■ 文档段落 ■
========
HDU 5583 Kingdom of Black and White (暴力）

Kingdom of Black and White

Time Limit: 2000/1000 MS (Java/Others)    Memory Limit: 65536/65536 K (Java/Others)

Total Submission(s): 0    Accepted Submission(s): 0

Problem Description

In the Kingdom of Black and White (KBW), there are two kinds of frogs: black frog and white frog.

Now N frogs
are standing in a line, some of them are black, the others are white. The total strength of those frogs are calculated by dividing the line into minimum parts, each part should still be continuous, and can only contain one kind of frog. Then the strength is
the sum of the squared length for each part.

However, an old, evil witch comes, and tells the frogs that she will change the color of at most one frog and thus the strength of those frogs might change.

The frogs wonder the maximum possible strength after the witch finishes her job.

 

Input

First line contains an integer T,
which indicates the number of test cases.

Every test case only contains a string with length N,
including only 0 (representing

a black frog) and 1 (representing
a white frog).

⋅ 1≤T≤50.

⋅ for
60% data, 1≤N≤1000.

⋅ for
100% data, 1≤N≤105.

⋅ the
string only contains 0 and 1.

 

Output

For every test case, you should output "Case #x: y",where x indicates
the case number and counts from 1 and y is
the answer.

 

Sample Input

2
000011
0101

 

Sample Output

Case #1: 26
Case #2: 10

题意：给出一些01字符串，要求改变某个字符（0->1or1->0）使得所有连续切相同的字符构成的子串的长度的平方和最大，并求出这个最大值。
========
■ 你的任务 ■
1: 请把黑白王国题目中从“The frogs wonder”开始、一直到“a white frog).”为止的文字原样复述出来。
2: 黑白王国题目的正文用了哪几个英文小标题来分节？请全部列出。
这些记录用不上。

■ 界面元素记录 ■
========
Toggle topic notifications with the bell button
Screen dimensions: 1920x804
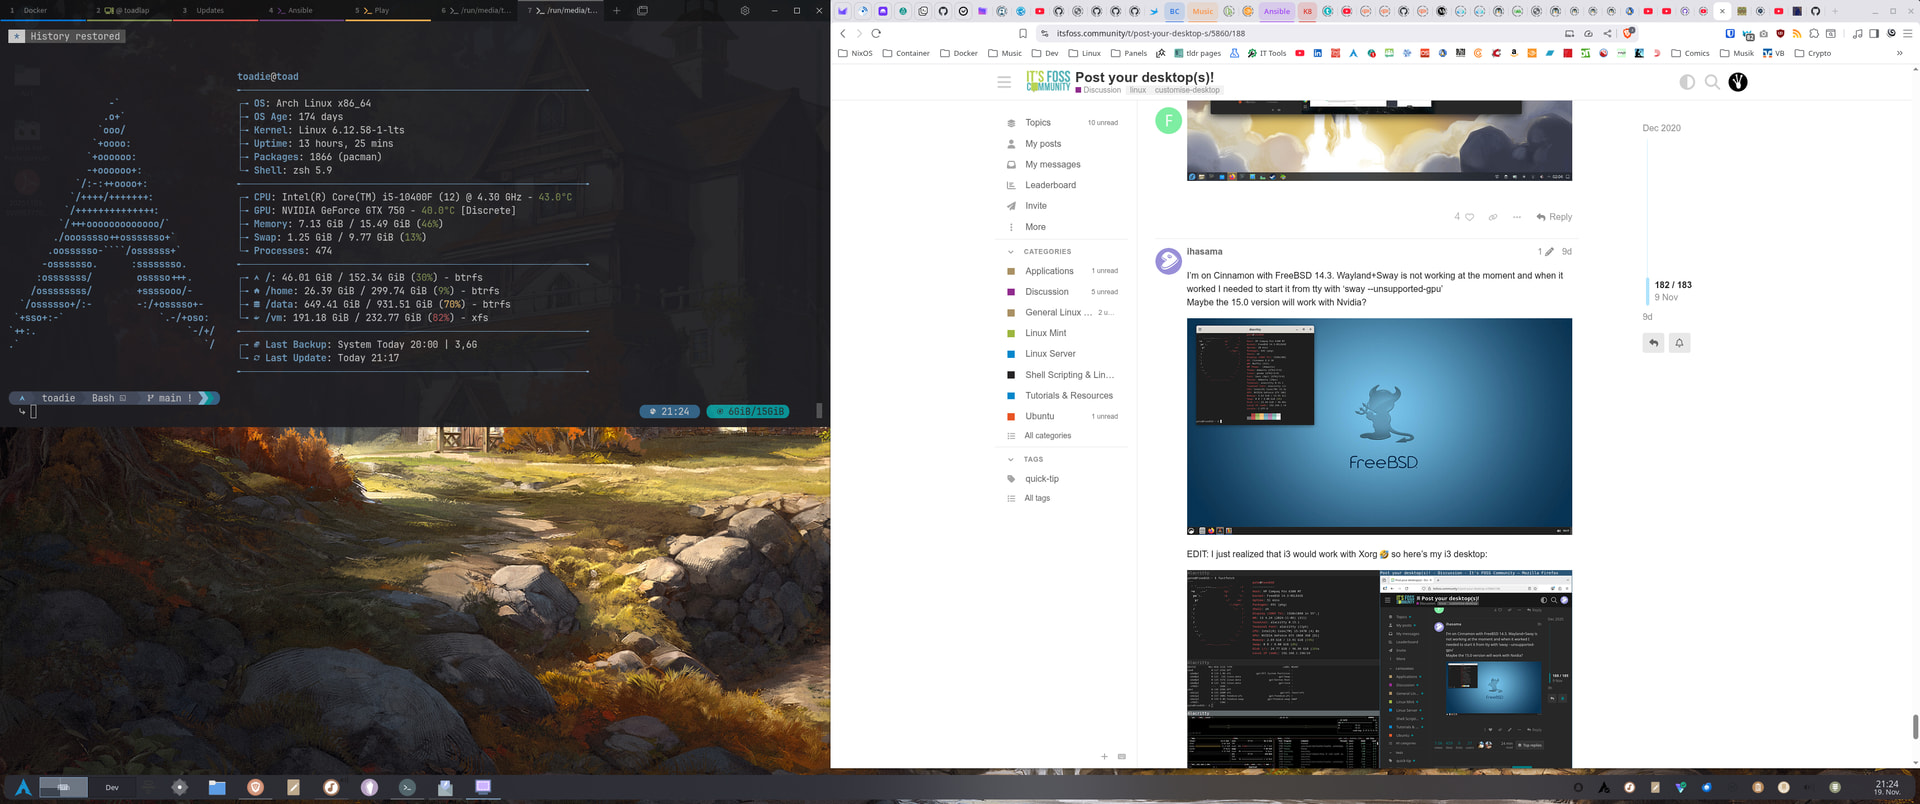(x=1679, y=343)
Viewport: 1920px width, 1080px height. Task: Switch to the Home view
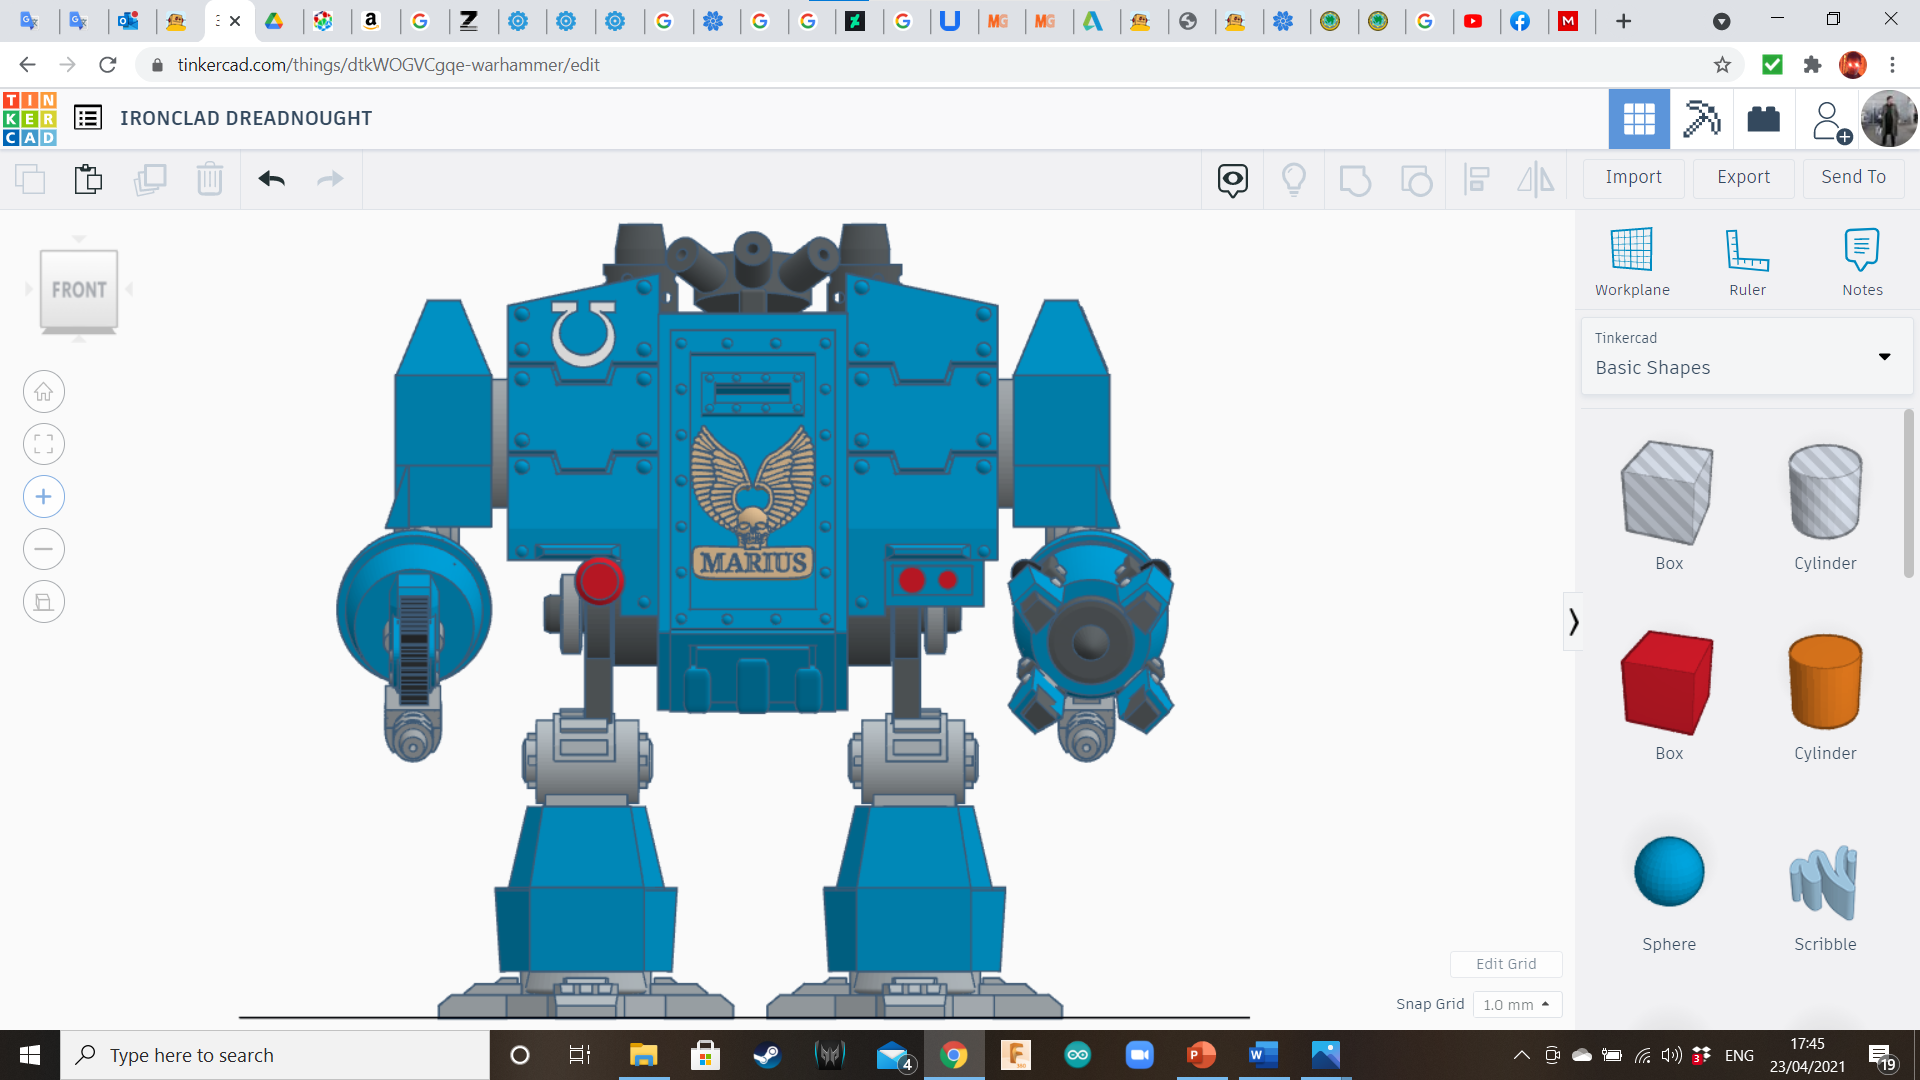(43, 391)
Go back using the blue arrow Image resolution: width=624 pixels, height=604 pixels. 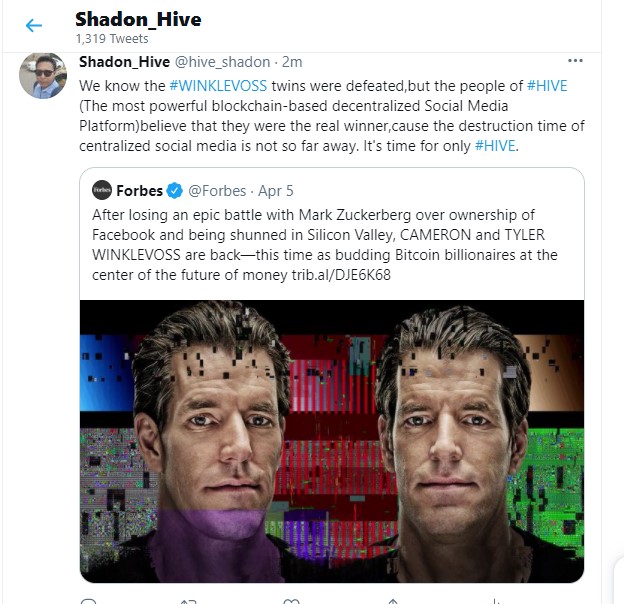(34, 25)
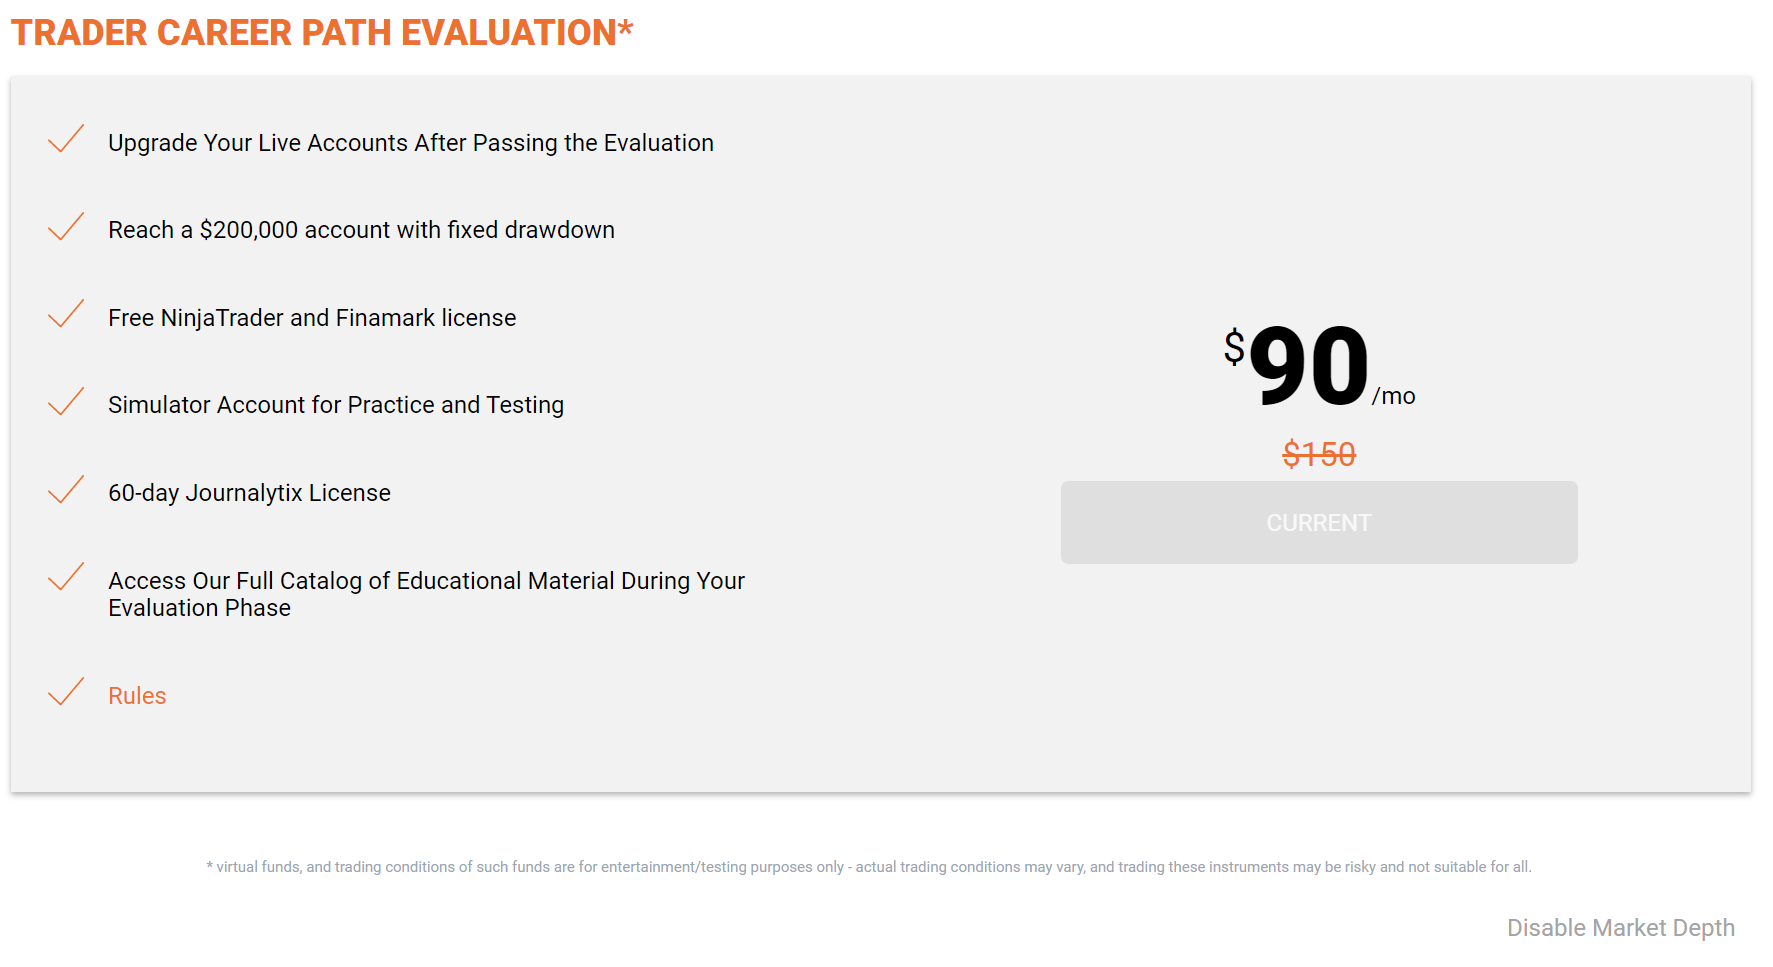1773x967 pixels.
Task: Click checkmark beside Upgrade Your Live Accounts
Action: click(x=66, y=140)
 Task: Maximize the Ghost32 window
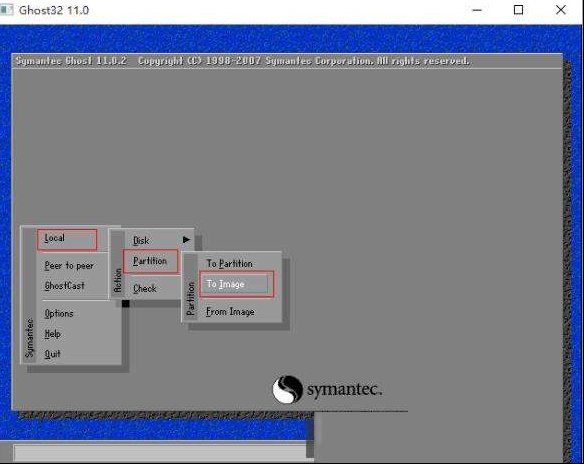click(518, 10)

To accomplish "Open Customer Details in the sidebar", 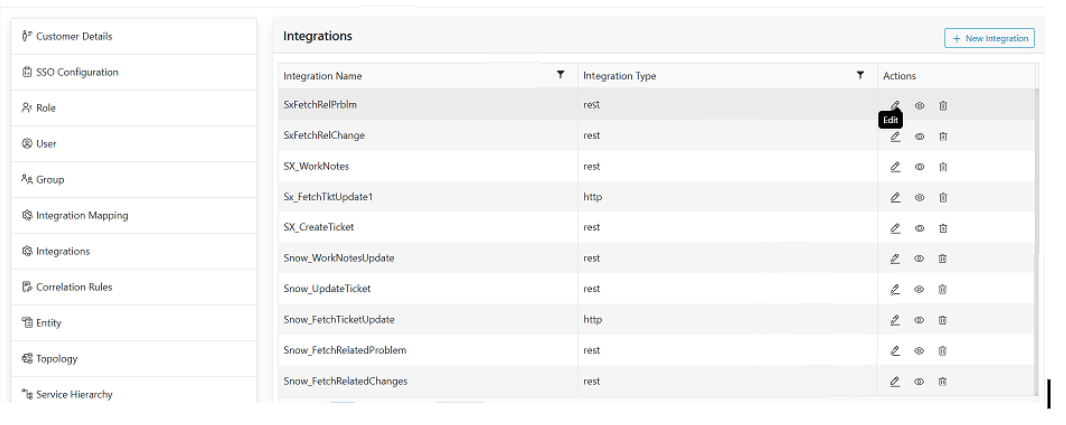I will click(x=74, y=36).
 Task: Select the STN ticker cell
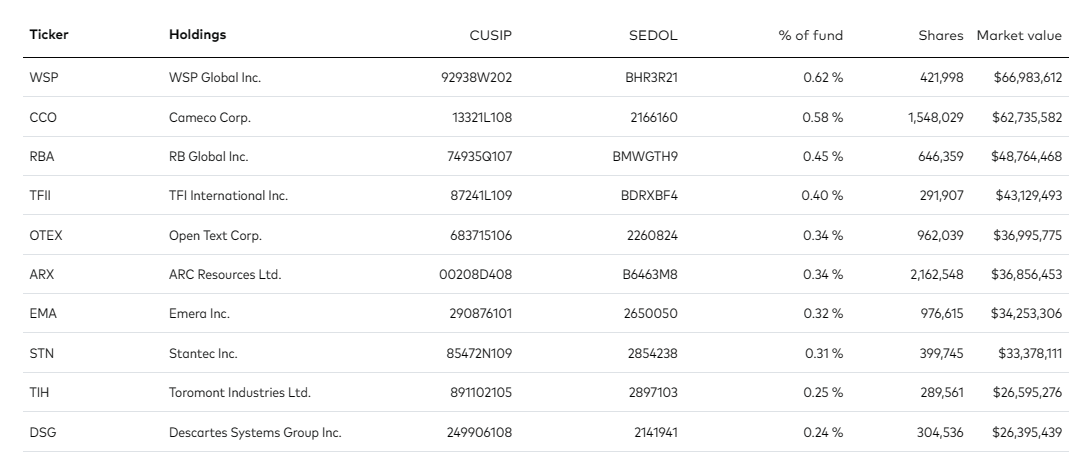tap(42, 353)
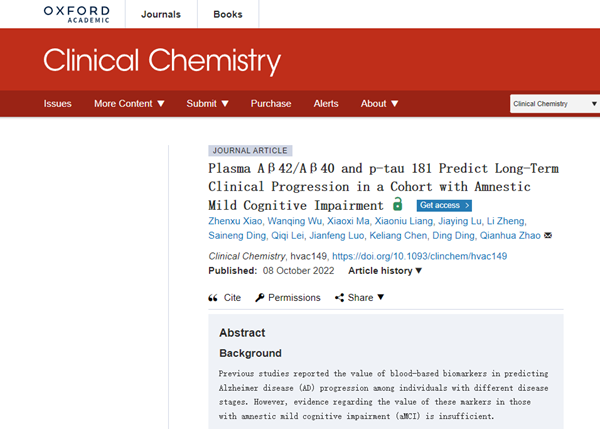Click the Permissions key icon
The width and height of the screenshot is (600, 429).
tap(260, 297)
========
■ 答案列表 ■
1:
The frogs wonder the maximum possible strength after the witch finishes her job.

 

Input

First line contains an integer T,
which indicates the number of test cases.

Every test case only contains a string with length N,
including only 0 (representing

a black frog) and 1 (representing
a white frog).

2:
Problem Description
Input
Output
Sample Input
Sample Output